- _REQUIRED ACTION_
Return, exactly and in full, the lines of the records below starting at the one with "The image size is (2576, 1449)." and ending at the one with "Given: Switch to the Вид ribbon tab", and no other lines.

Dataset entries
Content starts

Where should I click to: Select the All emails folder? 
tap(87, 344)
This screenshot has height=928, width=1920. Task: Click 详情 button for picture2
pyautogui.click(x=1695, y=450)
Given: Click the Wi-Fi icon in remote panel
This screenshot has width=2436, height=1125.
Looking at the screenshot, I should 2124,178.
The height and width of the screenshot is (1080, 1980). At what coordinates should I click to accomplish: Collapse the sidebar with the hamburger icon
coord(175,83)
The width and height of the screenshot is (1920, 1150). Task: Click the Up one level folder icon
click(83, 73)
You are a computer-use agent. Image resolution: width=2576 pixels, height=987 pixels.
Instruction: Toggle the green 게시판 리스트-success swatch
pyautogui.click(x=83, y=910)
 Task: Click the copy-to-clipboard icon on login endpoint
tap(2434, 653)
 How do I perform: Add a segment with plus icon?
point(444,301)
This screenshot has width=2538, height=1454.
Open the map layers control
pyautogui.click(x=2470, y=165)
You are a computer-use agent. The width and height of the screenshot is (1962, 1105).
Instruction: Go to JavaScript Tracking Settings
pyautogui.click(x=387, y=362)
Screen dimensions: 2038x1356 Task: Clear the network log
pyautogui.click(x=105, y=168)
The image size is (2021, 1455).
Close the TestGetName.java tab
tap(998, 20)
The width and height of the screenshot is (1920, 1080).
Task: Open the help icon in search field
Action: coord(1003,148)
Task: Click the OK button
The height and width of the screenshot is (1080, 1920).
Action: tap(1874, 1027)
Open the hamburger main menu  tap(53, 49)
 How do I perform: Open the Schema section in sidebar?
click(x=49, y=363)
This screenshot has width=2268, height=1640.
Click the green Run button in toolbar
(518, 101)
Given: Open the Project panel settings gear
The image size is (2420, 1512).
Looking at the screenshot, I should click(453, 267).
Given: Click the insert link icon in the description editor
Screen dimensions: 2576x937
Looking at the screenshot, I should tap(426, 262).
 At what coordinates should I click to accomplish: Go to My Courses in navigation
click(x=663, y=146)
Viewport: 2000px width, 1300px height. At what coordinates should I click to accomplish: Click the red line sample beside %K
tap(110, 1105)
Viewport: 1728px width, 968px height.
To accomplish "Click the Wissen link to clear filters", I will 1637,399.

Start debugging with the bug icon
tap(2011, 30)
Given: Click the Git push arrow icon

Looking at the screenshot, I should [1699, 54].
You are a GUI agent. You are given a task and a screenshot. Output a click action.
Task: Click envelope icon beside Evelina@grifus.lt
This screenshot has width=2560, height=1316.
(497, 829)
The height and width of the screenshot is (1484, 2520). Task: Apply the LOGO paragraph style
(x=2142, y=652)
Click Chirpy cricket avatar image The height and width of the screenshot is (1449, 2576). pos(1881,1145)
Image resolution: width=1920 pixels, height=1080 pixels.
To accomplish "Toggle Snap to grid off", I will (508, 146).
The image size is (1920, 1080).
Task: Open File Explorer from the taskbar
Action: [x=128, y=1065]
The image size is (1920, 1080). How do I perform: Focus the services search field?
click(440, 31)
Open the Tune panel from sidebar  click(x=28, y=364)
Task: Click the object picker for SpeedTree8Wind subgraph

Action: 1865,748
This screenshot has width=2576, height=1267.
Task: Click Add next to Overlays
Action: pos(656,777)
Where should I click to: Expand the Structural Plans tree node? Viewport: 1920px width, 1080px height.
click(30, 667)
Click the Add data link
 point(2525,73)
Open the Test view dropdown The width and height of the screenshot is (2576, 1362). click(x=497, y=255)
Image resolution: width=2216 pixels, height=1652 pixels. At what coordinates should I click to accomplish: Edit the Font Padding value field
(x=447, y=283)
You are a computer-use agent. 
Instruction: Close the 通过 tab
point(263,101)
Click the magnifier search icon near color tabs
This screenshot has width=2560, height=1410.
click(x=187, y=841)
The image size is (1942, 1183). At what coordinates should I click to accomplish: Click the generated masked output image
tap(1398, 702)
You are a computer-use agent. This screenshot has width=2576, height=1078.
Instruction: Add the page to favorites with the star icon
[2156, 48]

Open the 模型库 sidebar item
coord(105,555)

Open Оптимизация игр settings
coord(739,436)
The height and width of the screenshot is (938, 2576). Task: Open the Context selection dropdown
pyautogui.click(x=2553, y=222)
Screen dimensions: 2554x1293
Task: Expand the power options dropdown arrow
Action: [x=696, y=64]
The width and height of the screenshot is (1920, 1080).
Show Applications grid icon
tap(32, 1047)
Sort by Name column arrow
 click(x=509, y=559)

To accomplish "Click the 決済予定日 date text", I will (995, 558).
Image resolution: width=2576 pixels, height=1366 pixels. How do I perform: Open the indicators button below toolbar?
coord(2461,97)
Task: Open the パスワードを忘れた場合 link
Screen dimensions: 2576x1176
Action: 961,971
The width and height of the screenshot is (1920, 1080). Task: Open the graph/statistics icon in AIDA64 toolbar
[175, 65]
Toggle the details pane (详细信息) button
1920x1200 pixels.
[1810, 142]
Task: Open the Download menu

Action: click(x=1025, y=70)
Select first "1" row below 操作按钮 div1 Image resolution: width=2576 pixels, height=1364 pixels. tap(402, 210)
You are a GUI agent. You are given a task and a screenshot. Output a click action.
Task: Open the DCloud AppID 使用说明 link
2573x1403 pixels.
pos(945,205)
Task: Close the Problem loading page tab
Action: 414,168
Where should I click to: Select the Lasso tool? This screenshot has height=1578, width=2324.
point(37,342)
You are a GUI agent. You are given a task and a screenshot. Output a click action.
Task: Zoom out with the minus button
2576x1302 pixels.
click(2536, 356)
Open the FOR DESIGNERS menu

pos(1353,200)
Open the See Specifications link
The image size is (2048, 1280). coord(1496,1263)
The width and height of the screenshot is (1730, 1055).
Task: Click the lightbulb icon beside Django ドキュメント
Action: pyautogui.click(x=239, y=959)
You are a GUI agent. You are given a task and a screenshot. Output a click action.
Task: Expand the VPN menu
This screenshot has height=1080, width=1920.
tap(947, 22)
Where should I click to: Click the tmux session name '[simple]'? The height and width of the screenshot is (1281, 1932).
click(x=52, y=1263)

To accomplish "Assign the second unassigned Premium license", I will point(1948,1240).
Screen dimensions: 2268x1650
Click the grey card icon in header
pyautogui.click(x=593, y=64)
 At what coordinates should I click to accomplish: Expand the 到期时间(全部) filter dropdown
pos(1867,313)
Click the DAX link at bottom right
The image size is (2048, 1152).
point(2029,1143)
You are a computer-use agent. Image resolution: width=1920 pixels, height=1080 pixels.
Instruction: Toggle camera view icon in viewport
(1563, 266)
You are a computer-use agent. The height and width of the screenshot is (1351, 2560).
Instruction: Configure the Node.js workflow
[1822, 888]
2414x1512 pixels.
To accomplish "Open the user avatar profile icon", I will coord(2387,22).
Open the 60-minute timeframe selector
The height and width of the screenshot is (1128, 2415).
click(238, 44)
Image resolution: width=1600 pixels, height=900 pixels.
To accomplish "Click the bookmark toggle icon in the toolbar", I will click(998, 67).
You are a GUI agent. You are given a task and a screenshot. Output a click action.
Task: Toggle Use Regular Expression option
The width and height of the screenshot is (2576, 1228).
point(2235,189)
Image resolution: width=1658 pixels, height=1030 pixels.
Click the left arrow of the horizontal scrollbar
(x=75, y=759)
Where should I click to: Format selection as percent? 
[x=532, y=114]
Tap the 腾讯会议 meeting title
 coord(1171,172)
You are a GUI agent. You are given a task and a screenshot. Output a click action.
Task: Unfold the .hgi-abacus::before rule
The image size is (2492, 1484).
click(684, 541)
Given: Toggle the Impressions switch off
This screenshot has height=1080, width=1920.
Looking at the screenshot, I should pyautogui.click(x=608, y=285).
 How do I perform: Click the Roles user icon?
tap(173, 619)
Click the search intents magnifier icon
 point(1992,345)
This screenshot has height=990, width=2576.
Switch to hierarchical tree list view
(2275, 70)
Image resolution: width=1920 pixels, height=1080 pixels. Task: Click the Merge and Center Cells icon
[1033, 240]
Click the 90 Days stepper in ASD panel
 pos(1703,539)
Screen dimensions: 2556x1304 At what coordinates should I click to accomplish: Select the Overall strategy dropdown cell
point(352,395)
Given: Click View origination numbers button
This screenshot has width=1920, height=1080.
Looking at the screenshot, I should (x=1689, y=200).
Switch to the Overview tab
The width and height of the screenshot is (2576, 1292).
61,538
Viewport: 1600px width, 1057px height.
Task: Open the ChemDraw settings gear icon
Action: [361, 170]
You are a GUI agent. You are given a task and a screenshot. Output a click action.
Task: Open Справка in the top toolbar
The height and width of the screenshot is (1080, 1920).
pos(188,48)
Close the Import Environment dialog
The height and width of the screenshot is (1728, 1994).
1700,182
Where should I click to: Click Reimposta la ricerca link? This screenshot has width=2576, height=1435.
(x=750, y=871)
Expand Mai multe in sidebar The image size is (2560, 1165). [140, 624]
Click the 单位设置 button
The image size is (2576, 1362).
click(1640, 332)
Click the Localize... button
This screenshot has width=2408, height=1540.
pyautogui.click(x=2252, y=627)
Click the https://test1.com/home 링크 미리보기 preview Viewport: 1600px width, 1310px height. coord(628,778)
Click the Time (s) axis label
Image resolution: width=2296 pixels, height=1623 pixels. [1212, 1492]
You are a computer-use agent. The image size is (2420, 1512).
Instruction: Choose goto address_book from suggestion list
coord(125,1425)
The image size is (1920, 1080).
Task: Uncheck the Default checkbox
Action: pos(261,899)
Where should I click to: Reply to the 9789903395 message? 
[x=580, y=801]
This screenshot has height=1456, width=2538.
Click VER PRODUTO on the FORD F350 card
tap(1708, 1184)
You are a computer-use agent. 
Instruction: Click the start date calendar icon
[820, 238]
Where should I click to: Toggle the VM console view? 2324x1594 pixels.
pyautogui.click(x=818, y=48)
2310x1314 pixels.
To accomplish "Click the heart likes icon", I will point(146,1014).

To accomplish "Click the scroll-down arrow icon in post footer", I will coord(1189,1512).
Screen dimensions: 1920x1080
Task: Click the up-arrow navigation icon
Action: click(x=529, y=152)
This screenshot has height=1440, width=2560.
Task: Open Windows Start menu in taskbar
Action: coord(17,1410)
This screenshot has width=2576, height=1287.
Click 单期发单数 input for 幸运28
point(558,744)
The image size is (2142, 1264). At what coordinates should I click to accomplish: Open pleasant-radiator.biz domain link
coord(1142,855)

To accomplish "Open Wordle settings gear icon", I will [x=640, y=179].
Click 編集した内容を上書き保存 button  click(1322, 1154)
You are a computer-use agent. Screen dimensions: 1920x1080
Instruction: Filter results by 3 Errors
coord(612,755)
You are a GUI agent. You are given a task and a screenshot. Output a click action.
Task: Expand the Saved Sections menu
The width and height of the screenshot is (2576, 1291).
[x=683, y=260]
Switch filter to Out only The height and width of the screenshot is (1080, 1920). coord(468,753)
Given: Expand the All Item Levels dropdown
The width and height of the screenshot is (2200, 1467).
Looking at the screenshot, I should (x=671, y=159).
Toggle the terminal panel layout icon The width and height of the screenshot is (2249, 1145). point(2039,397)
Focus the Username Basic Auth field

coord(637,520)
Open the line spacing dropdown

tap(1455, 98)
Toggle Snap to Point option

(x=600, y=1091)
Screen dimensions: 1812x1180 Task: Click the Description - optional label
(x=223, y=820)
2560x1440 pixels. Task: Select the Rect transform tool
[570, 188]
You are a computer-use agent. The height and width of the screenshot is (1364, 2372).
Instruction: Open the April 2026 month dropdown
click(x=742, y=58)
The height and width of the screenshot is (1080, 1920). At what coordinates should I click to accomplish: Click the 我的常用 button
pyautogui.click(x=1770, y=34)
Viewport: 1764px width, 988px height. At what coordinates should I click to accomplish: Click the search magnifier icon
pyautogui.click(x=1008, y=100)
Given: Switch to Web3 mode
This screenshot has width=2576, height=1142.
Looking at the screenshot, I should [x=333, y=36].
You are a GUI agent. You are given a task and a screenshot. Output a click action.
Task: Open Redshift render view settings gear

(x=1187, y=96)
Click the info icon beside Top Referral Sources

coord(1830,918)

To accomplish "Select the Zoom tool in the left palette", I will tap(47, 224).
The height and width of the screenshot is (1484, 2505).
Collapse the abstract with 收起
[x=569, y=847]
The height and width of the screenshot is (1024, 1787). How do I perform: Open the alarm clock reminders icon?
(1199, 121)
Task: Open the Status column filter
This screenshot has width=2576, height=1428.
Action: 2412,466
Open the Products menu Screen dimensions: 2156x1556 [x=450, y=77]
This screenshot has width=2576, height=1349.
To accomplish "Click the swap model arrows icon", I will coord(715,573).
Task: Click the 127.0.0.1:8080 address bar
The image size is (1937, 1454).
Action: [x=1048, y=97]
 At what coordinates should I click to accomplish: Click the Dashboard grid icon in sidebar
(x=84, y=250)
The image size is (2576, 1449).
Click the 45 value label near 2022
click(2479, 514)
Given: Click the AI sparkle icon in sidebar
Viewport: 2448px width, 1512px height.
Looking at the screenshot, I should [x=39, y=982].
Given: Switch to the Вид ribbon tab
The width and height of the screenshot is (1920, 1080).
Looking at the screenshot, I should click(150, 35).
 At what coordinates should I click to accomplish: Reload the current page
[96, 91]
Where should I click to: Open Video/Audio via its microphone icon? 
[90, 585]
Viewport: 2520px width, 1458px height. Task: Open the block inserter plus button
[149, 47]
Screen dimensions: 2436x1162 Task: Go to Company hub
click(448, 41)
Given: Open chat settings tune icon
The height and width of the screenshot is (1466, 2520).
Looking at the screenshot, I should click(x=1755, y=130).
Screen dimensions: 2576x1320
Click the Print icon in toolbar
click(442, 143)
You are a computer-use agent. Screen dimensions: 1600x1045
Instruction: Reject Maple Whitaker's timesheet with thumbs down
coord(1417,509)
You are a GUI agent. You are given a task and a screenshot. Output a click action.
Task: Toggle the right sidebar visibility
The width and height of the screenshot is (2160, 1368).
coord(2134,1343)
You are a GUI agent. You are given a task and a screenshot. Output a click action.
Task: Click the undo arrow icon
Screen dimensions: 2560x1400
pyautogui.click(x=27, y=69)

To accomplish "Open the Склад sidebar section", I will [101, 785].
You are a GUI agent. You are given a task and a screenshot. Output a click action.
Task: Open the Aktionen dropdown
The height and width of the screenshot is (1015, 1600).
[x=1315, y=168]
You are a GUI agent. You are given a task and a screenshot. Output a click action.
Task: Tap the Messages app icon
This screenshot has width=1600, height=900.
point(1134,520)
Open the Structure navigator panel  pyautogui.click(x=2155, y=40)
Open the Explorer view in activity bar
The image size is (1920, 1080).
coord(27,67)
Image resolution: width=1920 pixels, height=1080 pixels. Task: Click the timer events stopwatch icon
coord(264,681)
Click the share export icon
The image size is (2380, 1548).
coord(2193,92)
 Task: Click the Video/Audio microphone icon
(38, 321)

Content ends

- _RESULT BELOW_
The image size is (2576, 1449).
Click the 45 value label near 2022
click(2479, 514)
Given: Click the AI sparkle icon in sidebar
Viewport: 2448px width, 1512px height.
Looking at the screenshot, I should [x=39, y=982].
Given: Switch to the Вид ribbon tab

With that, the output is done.